Updated 2006-01-18 by Juliana Leite, MD

Original text 1999-0617 Philippe Jeanty, MD, PhD & Sandra R Silva, MD

Synonym: The nickname “banana sign” has been applied to the deformity of the cerebellum.

Definition: The Arnold-Chiari was first identified in 1883 by Cleland. It is characterized by the prolapse of hindbrain structures below the level of the foramen magnum. It can be associated with skeletal abnormalities and neurological dysfunction. There are three types of Arnold-Chiari malformation:

• Type I: just a lip of cerebellum is downwardly displaced with the tonsils, but the fourth ventricle remains in the posterior fossa. This is mainly an incidental CT discovery.
• Type II: usually involved in prenatal cases and is a congenital deformity characterized by displacement of cerebellar tonsils, parts of the cerebellum, fourth ventricle, pons, and medulla oblongata through the foramen magnum into the spinal canal. In 95% percent of the cases it is accompanied by hydrocephalus and myelomeningocele.
• Type III: more severe form, with large herniation of the posterior fossa content and myelomeningocele and hydrocephalus.

Figure 1: Schematic changes in Arnold-Chiari type II

Figure 2: The banana sign: the lobes of the cerebellum have lost their lumpy appearance and the vermian incisure is not as marked as normal.

Incidence: Commonly associated with spina bifida; rare outside of spina bifida. There is a higher preponderance of Arnold-Chiari type I in females versus males (3:2).

Etiology: Autosomal-recessive for some forms.

Pathogenesis:The abundance of theories regarding the pathogenesis of Chiari malformation reflects the present lack of consensus on the subject. An understanding of the pathogenesis of Chiari malformations must be aimed at examining the pathophysiology at the craniocervical junction. A defect during embryonic development causes underdevelopment of the posterior fossa and blockage of the normal outlets of the fourth ventricle (foramina of Magendie and Luschka), resulting in increased pressure and causing the cerebellar tonsils to descend into the foramen magnum. Accumulated CSF is then forced caudally through the entrance into the central canal of the spinal cord at the caudal-most portion of the fourth ventricle, because of a pressure gradient.
DIAGNOSIS: The displacement of the cerebellum deforms the lateral lobes (which lose their “round shape”) and the vermian notch to appear more continuous (thus the bananas sign). The diagnosis has been made as early as the first trimester. D"Addario et al have evaluated the angle between the clivus and supra occiput and found it a useful parameter to diagnose Chiari II malformation.
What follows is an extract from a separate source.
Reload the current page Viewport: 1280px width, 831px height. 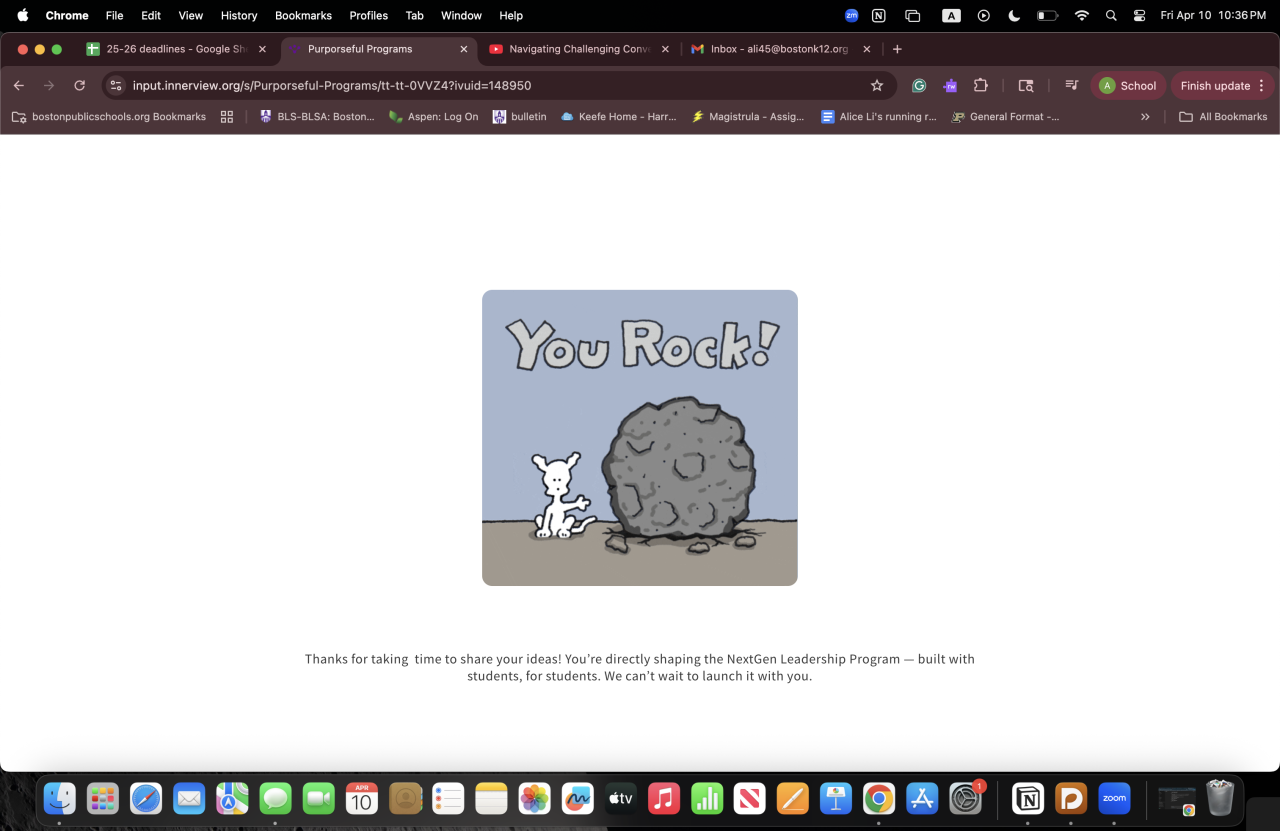coord(80,86)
Genetic anomalies: Unknown.

Differential diagnosis: Nonobstructive hydrocephalus, such as:

• dysgenesis of the corpus callosum
• aqueductal stenosis
• borderline ventriculomegaly
• Dandy-Walker malformation
• porencephaly
• schizencephaly

Associated anomalies: Hydrocephaly from obstruction of the foramina of Magendie, syringomyelia, diastematomyelia.

Prognosis: Poor due to the central nervous system anomalies.

Managment: Termination of pregnancy can be offered before viability. For those affected by spina bifida, an experimental intrauterine repair done between 23 and 30 weeks’ gestation has been proposed in a few centers in the United States. Standard prenatal care is not altered when continuation of the pregnancy is chosen. Confirmation of diagnosis after birth is important for genetic counseling.

References:

1. Sicuranza GB, Steinberg, P, Figueroa R. Arnold-Chiari Malformation in a Pregnant Woman. Obstet Gynecol 2003;102(5, part2):1191-194.
2. Cheng JS, Nash JBS; Meyer, GA. Chiari Type I Malformation Revisited: Diagnosis and Treatment. Neurologist 2000;8(6):357-62
3. D’AddarioV, Pinto V, Del Bianco A et al. The clivus-supraocciput angle: a useful measurement to evaluate the shape and size of the fetal posterior fossa and to diagnose Chiari II malformation. Ultrasound Obstet Gynecol. 2001;18(2):146-9.